[What you should do]: In the entries below, find the lines with the word "Worksheets" and copy them.

-- Data for this task follows --

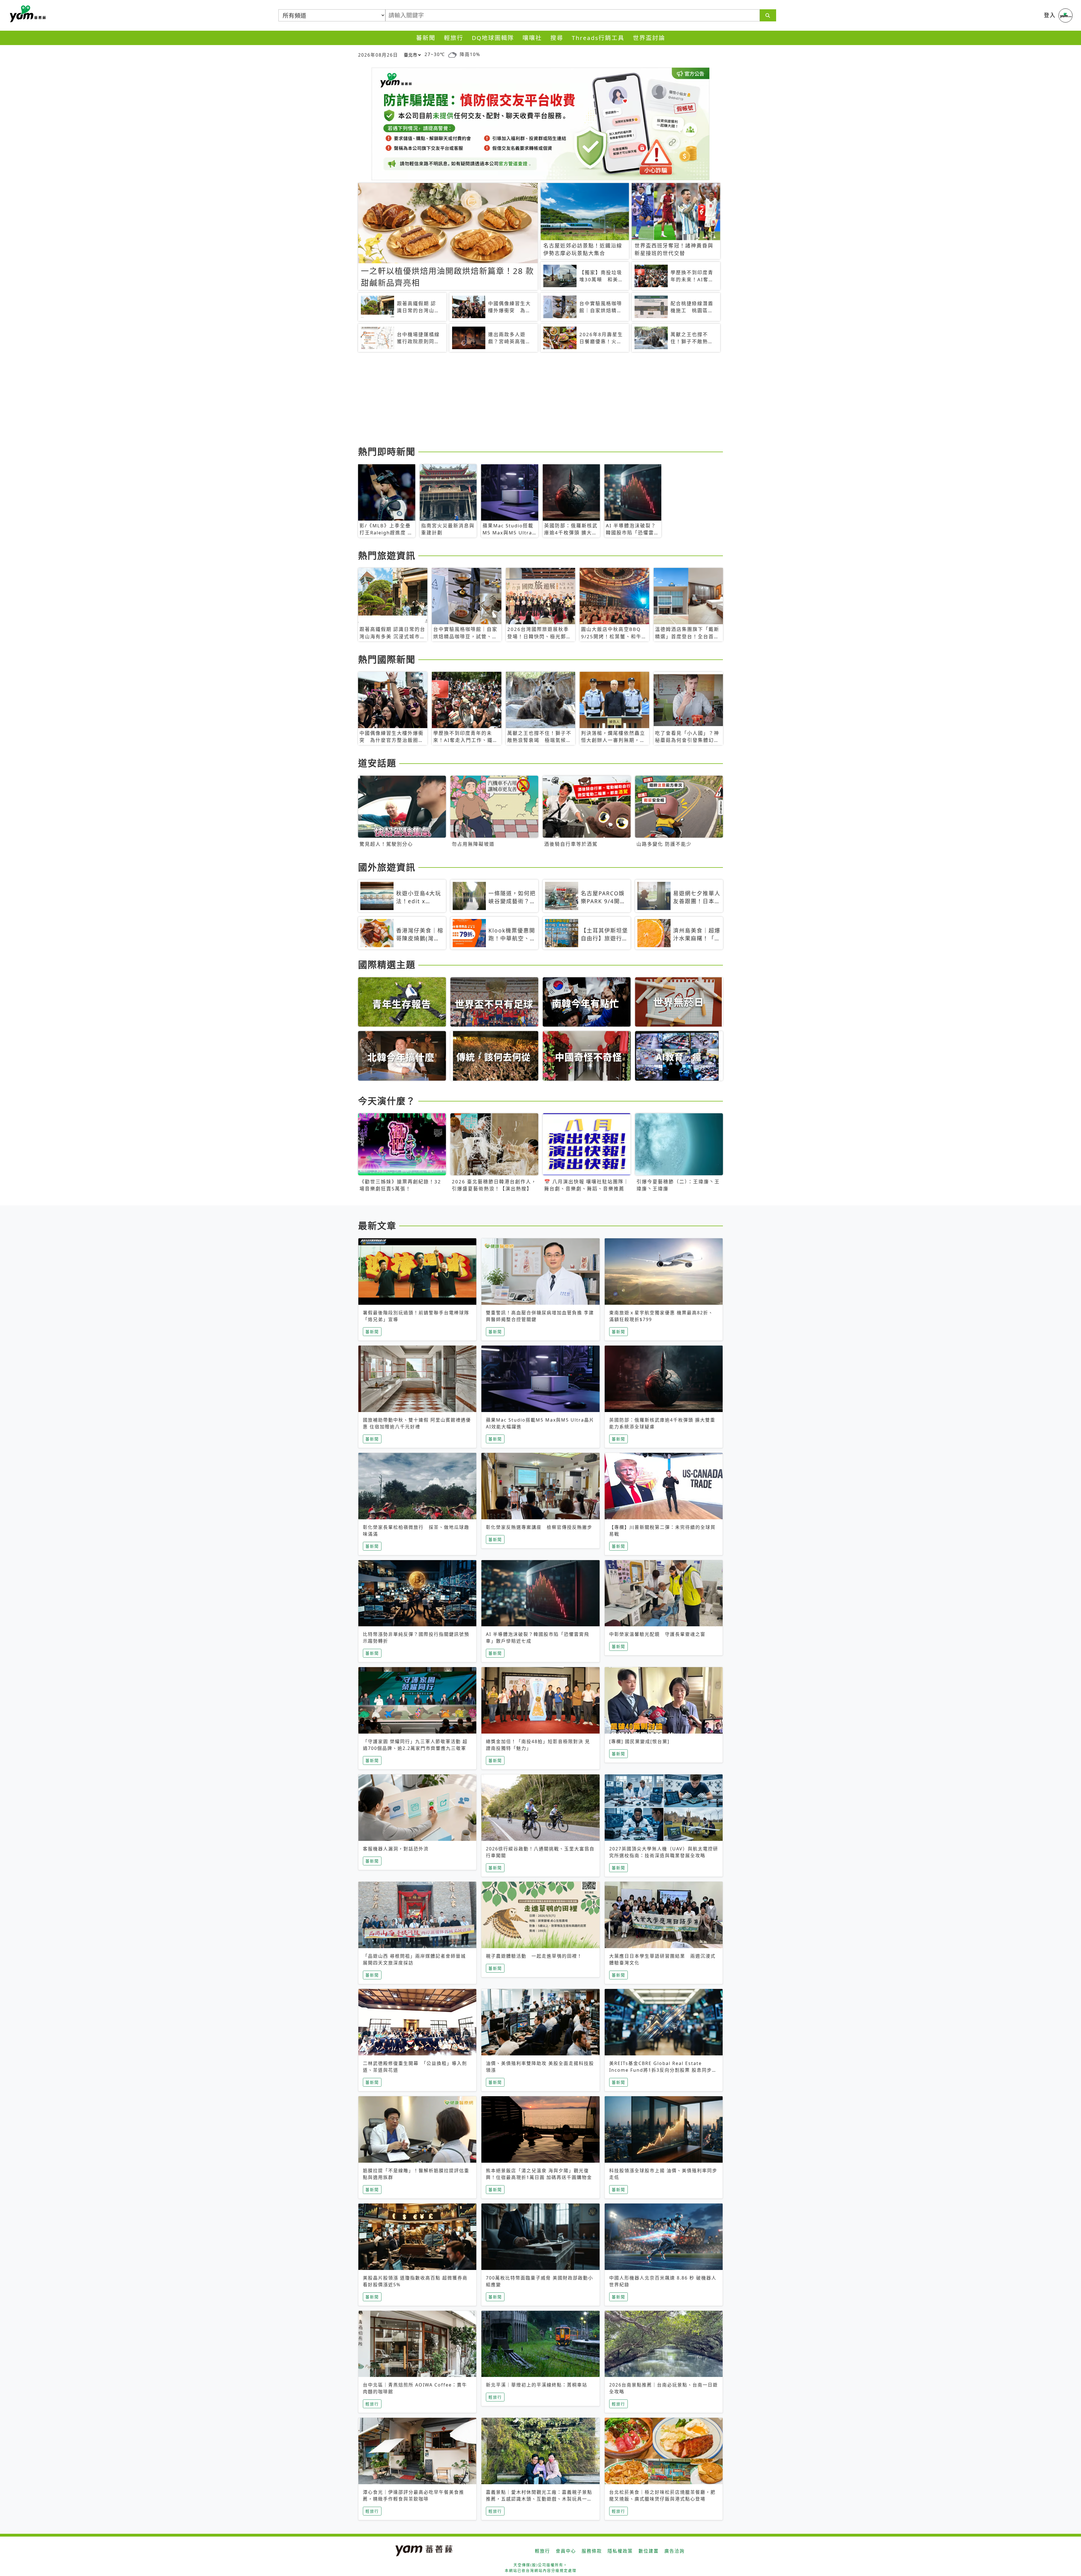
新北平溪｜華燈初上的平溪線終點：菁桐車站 (536, 2385)
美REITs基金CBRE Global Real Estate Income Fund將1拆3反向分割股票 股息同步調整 (663, 2070)
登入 (1050, 15)
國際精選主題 (387, 964)
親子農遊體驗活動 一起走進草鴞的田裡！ (534, 1956)
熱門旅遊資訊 (387, 555)
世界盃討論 (649, 38)
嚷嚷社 (532, 38)
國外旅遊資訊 (387, 867)
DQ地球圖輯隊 (493, 38)
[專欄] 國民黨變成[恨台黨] (639, 1741)
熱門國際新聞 (387, 659)
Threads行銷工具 (598, 38)
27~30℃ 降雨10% (452, 54)
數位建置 (648, 2551)
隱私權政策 (620, 2551)
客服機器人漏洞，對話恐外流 (396, 1849)
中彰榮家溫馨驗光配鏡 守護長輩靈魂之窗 (657, 1634)
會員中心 (566, 2551)
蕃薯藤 (27, 14)
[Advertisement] (527, 399)
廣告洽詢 (674, 2551)
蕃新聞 (425, 38)
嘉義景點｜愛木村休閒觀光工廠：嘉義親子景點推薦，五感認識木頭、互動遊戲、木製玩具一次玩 (539, 2499)
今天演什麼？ (387, 1101)
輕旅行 (453, 38)
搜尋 (556, 38)
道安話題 (377, 763)
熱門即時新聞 (387, 451)
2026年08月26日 (378, 55)
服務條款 (592, 2551)
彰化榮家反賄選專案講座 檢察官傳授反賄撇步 (539, 1527)
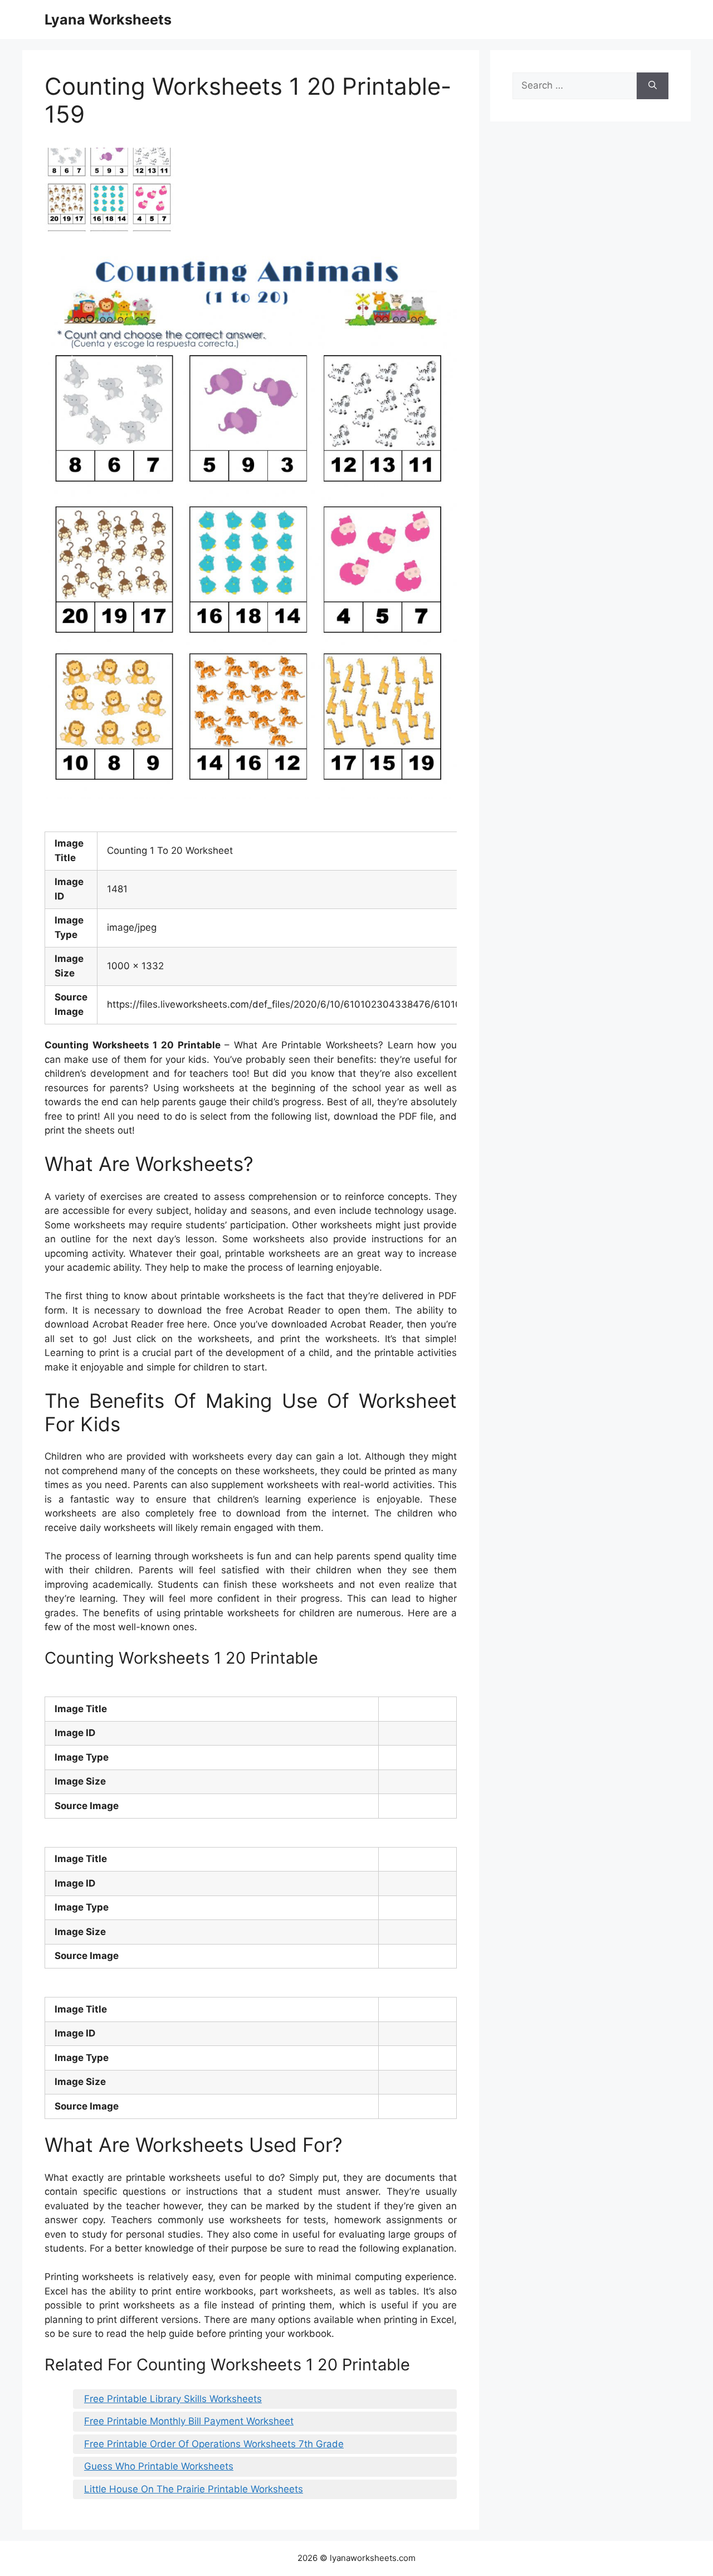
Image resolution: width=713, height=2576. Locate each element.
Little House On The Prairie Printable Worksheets (193, 2489)
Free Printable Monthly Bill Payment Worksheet (189, 2421)
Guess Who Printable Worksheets (158, 2466)
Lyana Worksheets (108, 19)
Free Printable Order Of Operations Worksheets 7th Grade (214, 2443)
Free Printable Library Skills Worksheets (173, 2398)
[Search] (652, 85)
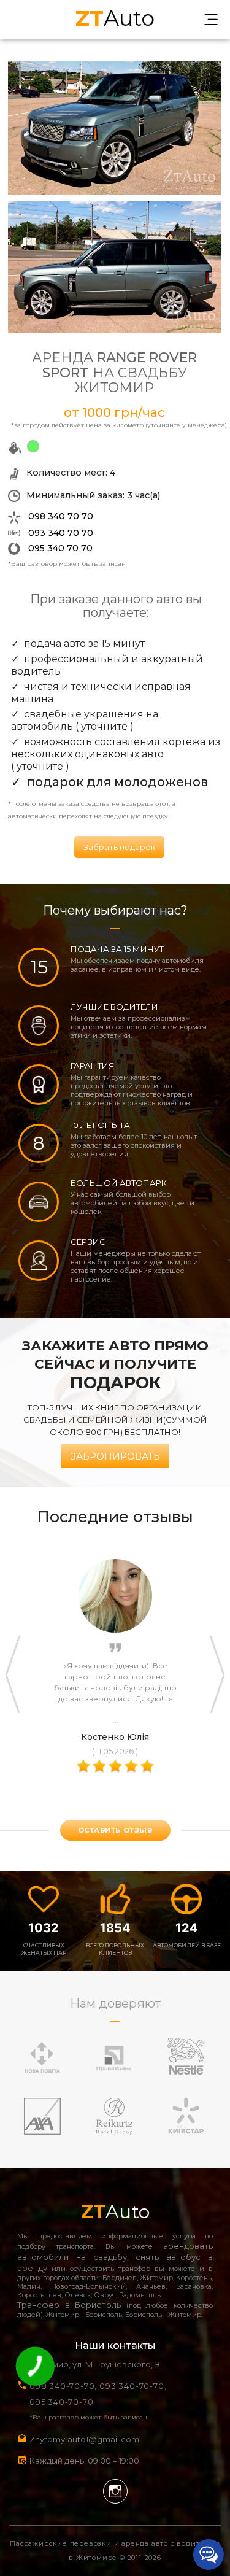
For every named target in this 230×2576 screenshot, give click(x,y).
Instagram (115, 2491)
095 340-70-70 (61, 2402)
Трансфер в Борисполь (69, 2305)
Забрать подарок (119, 847)
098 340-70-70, (63, 2386)
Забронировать (115, 1456)
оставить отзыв (115, 1830)
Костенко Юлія (115, 1736)
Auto (115, 17)
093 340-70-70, (135, 2386)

-- Data for this task concluded --

[Exercise response]:
Little House On The Prairie Printable Worksheets (193, 2489)
Guess Who Printable Worksheets (158, 2466)
Lyana Worksheets (108, 19)
Free Printable Order Of Operations Worksheets 7th Grade (214, 2443)
Free Printable Library Skills Worksheets (173, 2398)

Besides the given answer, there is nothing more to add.